* [ZIEL A]
Schreiben Sie aus dem Textauszug unten den Abschnitt ab, der mit „In ähnlicher Weise“ beginnt und sich bis einschließlich „mehr Wirkung erzielen.“ erstreckt.

* [TEXTAUSZUG]

******

In ähnlicher Weise wird Jörg Sabrowski in der Rolle des Baron Ochs von Lerchenau seiner Befähigung als Sängerdarsteller gerecht. Im Fettanzug verkörpert der Grand Seigneur des Kieler Opernhauses den ekelhaften Liebhaber und Frauenhelden vor allem mit klarer, lauter und genau akzentuierter Stimme. Jedoch gelingt es Sabrowski – wie auch den meisten anderen Darstellern – nicht, einen authentischen Zugang zur wienerischen Sprache Hofmannsthals zu finden. Dem gerecht zu werden, ist schwer und in Norddeutschland nicht unbedingt zu erwarten – weniger Affektiertheit kann deutlich mehr Wirkung erzielen.

******

* [BEREITGESTELLTE ZEILEN]
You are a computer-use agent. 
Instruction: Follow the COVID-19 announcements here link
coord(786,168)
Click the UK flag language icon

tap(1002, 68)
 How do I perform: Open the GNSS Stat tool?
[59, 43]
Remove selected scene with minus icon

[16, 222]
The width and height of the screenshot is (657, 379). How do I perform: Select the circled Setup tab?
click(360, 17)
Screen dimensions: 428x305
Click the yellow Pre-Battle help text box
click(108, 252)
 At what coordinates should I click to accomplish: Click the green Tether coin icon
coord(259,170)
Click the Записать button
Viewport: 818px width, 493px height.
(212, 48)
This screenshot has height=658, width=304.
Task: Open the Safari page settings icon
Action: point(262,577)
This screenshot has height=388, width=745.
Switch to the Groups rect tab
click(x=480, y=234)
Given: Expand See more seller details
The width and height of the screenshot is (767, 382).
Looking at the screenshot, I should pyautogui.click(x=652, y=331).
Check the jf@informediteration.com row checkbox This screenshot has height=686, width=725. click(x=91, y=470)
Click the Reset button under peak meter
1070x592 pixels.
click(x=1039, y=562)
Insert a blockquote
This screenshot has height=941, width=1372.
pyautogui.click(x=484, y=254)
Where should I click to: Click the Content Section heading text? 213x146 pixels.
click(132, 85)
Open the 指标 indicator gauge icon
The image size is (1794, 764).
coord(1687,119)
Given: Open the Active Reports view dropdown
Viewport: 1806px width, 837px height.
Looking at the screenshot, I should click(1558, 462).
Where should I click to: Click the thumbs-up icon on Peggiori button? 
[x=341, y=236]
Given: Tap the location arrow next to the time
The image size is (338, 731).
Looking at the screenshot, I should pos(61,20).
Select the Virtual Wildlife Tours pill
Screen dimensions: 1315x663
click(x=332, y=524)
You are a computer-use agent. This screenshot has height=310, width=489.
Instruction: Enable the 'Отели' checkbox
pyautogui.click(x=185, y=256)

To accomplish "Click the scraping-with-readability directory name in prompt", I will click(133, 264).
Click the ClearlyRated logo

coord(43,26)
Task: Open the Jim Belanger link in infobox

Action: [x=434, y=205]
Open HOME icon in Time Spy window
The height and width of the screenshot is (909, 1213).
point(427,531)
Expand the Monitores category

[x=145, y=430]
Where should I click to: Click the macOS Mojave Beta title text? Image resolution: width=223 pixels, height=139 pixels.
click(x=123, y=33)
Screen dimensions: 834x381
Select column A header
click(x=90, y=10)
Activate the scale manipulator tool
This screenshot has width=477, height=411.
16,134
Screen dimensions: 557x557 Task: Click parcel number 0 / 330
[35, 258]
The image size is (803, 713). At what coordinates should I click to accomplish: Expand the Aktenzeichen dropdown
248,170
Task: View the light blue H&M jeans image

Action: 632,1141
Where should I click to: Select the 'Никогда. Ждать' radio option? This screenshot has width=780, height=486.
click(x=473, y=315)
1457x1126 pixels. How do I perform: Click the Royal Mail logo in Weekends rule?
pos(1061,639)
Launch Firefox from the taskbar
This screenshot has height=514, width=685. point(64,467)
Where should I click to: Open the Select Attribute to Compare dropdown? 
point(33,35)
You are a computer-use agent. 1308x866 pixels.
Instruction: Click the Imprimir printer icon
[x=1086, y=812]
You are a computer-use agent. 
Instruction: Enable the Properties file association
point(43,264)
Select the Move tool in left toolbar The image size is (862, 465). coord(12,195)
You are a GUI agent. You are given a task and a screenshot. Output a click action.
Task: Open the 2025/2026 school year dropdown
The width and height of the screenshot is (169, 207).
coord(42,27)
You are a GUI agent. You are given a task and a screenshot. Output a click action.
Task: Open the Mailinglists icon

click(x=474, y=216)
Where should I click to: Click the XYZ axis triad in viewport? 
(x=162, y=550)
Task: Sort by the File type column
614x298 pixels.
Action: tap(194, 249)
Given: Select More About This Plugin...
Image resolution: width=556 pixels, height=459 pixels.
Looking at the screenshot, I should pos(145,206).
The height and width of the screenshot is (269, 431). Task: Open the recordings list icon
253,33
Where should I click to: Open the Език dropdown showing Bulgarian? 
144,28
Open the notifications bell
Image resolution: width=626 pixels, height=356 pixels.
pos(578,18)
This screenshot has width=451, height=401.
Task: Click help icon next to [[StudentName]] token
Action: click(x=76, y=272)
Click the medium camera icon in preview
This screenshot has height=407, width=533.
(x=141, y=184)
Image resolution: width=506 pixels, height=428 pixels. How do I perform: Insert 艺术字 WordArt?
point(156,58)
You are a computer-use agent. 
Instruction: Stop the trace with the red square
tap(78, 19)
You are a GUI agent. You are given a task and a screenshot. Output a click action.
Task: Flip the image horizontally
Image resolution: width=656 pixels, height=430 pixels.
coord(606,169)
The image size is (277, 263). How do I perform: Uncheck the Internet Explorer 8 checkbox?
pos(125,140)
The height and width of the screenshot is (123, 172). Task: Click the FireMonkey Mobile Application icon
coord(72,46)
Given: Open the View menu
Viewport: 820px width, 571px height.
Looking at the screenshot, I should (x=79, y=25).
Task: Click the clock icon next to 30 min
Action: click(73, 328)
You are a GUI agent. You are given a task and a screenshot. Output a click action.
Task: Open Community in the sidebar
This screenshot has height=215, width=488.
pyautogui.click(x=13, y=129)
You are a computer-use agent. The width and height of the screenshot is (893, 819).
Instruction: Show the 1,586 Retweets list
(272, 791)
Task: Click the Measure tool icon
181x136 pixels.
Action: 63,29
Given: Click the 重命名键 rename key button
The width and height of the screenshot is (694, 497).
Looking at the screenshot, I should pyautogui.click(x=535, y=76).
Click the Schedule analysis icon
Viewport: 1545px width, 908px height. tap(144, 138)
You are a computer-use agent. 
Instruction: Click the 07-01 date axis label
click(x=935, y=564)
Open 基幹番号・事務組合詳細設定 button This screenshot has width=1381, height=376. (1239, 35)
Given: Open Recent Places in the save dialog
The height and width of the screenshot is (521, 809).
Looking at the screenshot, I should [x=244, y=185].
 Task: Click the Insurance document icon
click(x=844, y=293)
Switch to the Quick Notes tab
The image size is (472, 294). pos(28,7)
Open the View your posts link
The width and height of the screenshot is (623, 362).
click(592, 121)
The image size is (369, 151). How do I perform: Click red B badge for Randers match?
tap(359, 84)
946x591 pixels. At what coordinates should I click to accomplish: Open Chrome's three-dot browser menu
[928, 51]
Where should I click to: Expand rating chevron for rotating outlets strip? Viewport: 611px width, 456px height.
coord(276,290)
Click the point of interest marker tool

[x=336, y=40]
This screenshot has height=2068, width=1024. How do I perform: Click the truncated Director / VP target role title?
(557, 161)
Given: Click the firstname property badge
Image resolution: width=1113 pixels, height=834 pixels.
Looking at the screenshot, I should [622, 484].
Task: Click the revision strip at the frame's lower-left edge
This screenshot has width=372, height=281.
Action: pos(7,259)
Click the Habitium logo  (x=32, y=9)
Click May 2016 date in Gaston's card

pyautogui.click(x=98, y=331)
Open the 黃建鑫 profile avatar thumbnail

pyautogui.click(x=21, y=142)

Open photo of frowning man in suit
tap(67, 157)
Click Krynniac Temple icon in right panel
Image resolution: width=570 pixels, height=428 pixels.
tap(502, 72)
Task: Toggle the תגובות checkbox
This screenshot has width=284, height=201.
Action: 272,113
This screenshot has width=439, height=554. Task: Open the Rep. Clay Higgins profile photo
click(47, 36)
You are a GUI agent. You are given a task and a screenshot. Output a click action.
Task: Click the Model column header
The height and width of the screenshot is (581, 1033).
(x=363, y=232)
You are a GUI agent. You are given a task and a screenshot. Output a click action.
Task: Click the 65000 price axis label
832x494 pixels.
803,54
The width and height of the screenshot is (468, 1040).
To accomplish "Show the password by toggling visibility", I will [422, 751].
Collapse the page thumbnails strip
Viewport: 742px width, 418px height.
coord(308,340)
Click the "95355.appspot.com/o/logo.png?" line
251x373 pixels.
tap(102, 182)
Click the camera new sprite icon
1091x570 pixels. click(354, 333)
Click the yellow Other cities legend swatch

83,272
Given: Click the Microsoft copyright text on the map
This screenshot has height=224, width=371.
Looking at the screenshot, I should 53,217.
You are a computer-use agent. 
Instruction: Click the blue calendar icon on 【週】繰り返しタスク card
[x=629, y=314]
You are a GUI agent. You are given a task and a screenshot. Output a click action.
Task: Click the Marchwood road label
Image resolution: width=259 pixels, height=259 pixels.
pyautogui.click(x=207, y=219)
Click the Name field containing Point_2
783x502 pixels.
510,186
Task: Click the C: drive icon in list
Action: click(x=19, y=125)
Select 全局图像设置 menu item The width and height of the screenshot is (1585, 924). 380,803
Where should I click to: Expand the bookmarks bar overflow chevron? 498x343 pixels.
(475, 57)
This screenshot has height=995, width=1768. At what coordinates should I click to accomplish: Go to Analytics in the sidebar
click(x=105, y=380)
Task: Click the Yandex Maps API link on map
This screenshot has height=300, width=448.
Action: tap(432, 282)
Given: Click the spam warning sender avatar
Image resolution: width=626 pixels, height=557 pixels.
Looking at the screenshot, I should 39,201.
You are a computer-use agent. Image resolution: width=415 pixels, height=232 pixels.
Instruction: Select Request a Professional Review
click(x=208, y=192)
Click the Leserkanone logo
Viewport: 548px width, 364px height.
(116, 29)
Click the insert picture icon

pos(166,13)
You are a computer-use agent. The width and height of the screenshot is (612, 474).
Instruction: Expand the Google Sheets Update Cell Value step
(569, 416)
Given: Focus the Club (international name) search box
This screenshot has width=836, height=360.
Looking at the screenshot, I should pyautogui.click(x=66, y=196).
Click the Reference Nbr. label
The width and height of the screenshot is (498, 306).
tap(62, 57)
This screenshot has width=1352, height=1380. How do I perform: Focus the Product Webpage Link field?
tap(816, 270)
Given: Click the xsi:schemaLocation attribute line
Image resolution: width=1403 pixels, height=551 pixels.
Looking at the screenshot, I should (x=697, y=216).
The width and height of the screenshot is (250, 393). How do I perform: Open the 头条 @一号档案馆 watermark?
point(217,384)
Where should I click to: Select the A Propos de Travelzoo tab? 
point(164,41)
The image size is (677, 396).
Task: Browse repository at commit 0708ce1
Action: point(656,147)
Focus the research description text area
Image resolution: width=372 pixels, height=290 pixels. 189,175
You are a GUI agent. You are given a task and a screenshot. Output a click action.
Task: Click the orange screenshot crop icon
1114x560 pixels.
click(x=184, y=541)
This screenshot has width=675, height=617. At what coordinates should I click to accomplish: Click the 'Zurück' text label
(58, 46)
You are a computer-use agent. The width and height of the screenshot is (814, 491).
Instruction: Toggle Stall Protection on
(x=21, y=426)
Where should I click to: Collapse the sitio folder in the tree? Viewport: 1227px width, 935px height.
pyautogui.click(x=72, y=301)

******

* [ZIEL B]
Sammeln Sie aus den Zeilen oben jede, in der das Wort „Collapse“ vorkommt.

* [ERGEBNIS DER ÜBUNG A]
In ähnlicher Weise wird Jörg Sabrowski in der Rolle des Baron Ochs von Lerchenau seiner Befähigung als Sängerdarsteller gerecht. Im Fettanzug verkörpert der Grand Seigneur des Kieler Opernhauses den ekelhaften Liebhaber und Frauenhelden vor allem mit klarer, lauter und genau akzentuierter Stimme. Jedoch gelingt es Sabrowski – wie auch den meisten anderen Darstellern – nicht, einen authentischen Zugang zur wienerischen Sprache Hofmannsthals zu finden. Dem gerecht zu werden, ist schwer und in Norddeutschland nicht unbedingt zu erwarten – weniger Affektiertheit kann deutlich mehr Wirkung erzielen.

* [ERGEBNIS DER ÜBUNG B]
Collapse the page thumbnails strip
Where should I click to: Collapse the sitio folder in the tree? Viewport: 1227px width, 935px height.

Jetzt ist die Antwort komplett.